Anayasa hükümlerinden hiçbiri, Devlete veya kişilere, Anayasayla tanınan temel hak ve hürriyetlerin yok edilmesini veya Anayasada belirtilenden daha geniş şekilde sınırlandırılmasını amaçlayan bir faaliyette bulunmayı mümkün kılacak şekilde yorumlanamaz.
Bu hükümlere aykırı faaliyette bulunanlar hakkında uygulanacak müeyyideler, kanunla düzenlenir.
b ) 2923 sayılı Yabancı Dil Eğitimi ve Öğretimi İle Türk Vatandaşlarının Farklı Dil ve
Lehçelerinin Öğretilmesi Hakkında Kanun’un İlgili 2/a-b Maddesi:
a ) ( Değişik: 30/7/2003- 4963/23 md. ) Eğitim ve öğretim kurumlarında, Türk vatandaşlarına Türkçe’den başka hiçbir dil, ana dilleri olarak okutulamaz ve öğretilemez. Ancak, Türk vatandaşlarının günlük yaşamlarında geleneksel olarak kullandıkları farklı dil ve lehçelerin öğrenilmesi için, 625 sayılı Özel Öğretim Kurumları Kanunu hükümlerine tabi olmak üzere özel kurslar açılabilir; bu kurslarda ve diğer dil kurslarında aynı maksatla dil dersleri oluşturulabilir. Bu kurslar ve derslerde, Cumhuriyetin Anayasada belirtilen temel niteliklerine, Devletin ülkesi ve milletiyle bölünmez bütünlüğüne aykırı öğretim yapılamaz. Bu kursların ve derslerin açılmasına ve denetimine ilişkin esas ve usuller, Milli Eğitim Bakanlığınca çıkarılacak yönetmelikle düzenlenir.
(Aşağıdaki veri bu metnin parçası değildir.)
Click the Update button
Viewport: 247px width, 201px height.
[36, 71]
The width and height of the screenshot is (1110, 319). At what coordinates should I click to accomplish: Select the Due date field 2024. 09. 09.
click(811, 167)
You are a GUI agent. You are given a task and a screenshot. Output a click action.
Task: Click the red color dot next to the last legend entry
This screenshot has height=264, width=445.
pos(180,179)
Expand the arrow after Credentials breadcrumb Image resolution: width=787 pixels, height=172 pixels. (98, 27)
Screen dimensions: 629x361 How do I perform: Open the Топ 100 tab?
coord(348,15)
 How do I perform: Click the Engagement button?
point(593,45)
b ) İlköğretim, ortaöğretim ve yaygın eğitim kurumlarında, Atatürkçü düşünce, Atatürk ilke ve inkılaplarını konu olarak alan Türkiye Cumhuriyeti İnkılap Tarihi ve Atatürkçülük, Türk Dili ve Edebiyatı, Tarih, Coğrafya, Sosyal Bilgiler, Din Kültürü ve Ahlak Bilgisi dersleri ve Türk Kültürüyle ilgili diğer dersler; yabancı dille okutulamaz ve öğretilemez. Öğrencilere, eğitim ve öğretimleri süresince bu derslerle ilgili araştırma görevleri ve ödevler, Türkçe’den başka hiçbir dille yaptırılamaz.
c ) 4688 sayılı Kamu Görevlileri Sendikaları Kanunu’nun İlgili Maddeleri:
Madde 20: Bu Kanuna göre kurulan sendika ve konfederasyonların yönetim ve işleyişleri Anayasada belirtilen Cumhuriyetin niteliklerine ve demokratik esaslara aykırı olamaz.
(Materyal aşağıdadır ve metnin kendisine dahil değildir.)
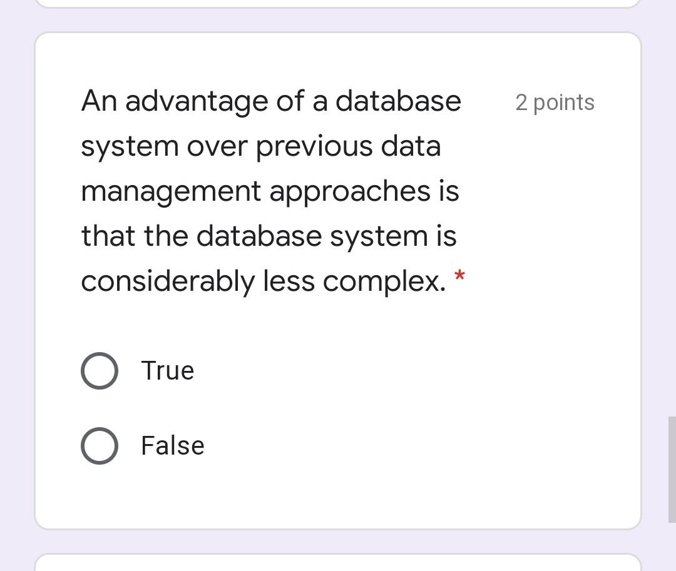Click the question card to focus it

coord(338,313)
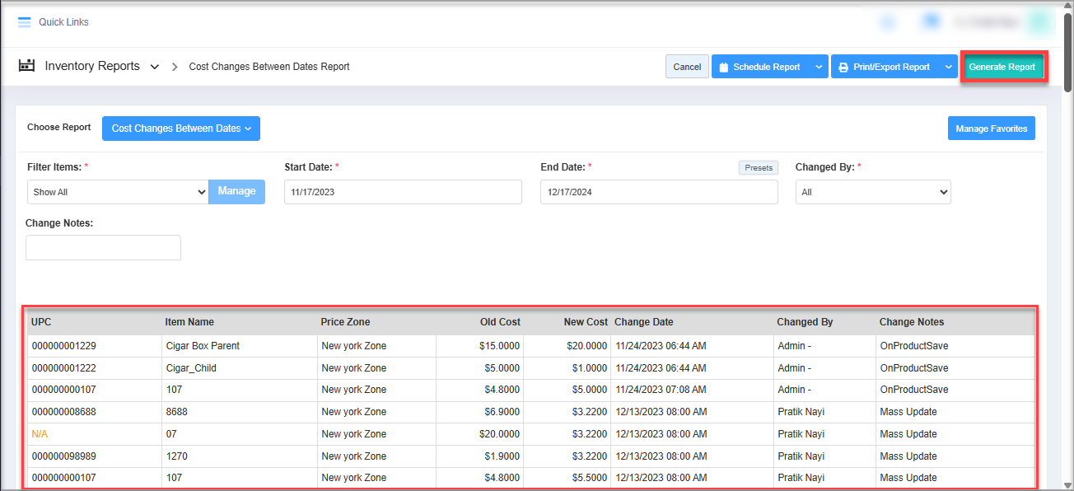Expand the Print/Export Report dropdown arrow
Image resolution: width=1074 pixels, height=491 pixels.
[x=948, y=68]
Sendika ve konfederasyonlar kamu makamlarından maddi yardım kabul edemez, siyasi partilerden maddi yardım alamaz ve onlara maddi yardımda bulunamazlar.
Sendika ve konfederasyonlar siyasi partilerin kuruluşu içinde yer alamazlar; siyasi partilerin ad, amblem, rumuz veya işaretlerini kullanamazlar.
Sendika ve konfederasyonlar ticaretle uğraşamazlar.
Madde 3/f: Sendika’yı, “kamu görevlilerinin ortak ekonomik, sosyal ve mesleki hak ve menfaatlerini korumak ve geliştirmek için oluşturdukları tüzel kişiliğe sahip kuruluşlar” diye tanımlamıştır.
Madde 7/b: Maddesi ise; Sendika ve konfederasyonların tüzüklerinde;
“Sendika veya konfederasyonun amacı ve bu amacı gerçekleştirmek üzere sürdürülecek çalışma konuları ile çalışma usulleri”nin gösterilmesini zorunlu kılmıştır.
Madde 37: Anayasada belirtilen Cumhuriyetin niteliklerine ve demokratik esaslara aykırı faaliyetlerde bulunan sendika ve konfederasyon, merkezlerinin bulunduğu yer Cumhuriyet Başsavcısının istemi üzerine iş davalarına bakmakla görevli mahalli mahkeme kararı ile kapatılır.
Yukarıdaki fıkraya aykırı hareket eden sendika şubesi, sendika ve konfederasyonlar hakkında 2908 sayılı Dernekler Kanununun 54 üncü maddesi uyarınca işlem yapılır.
Madde 6: Sendika ve konfederasyonlar önceden izin almaksızın serbestçe kurulurlar.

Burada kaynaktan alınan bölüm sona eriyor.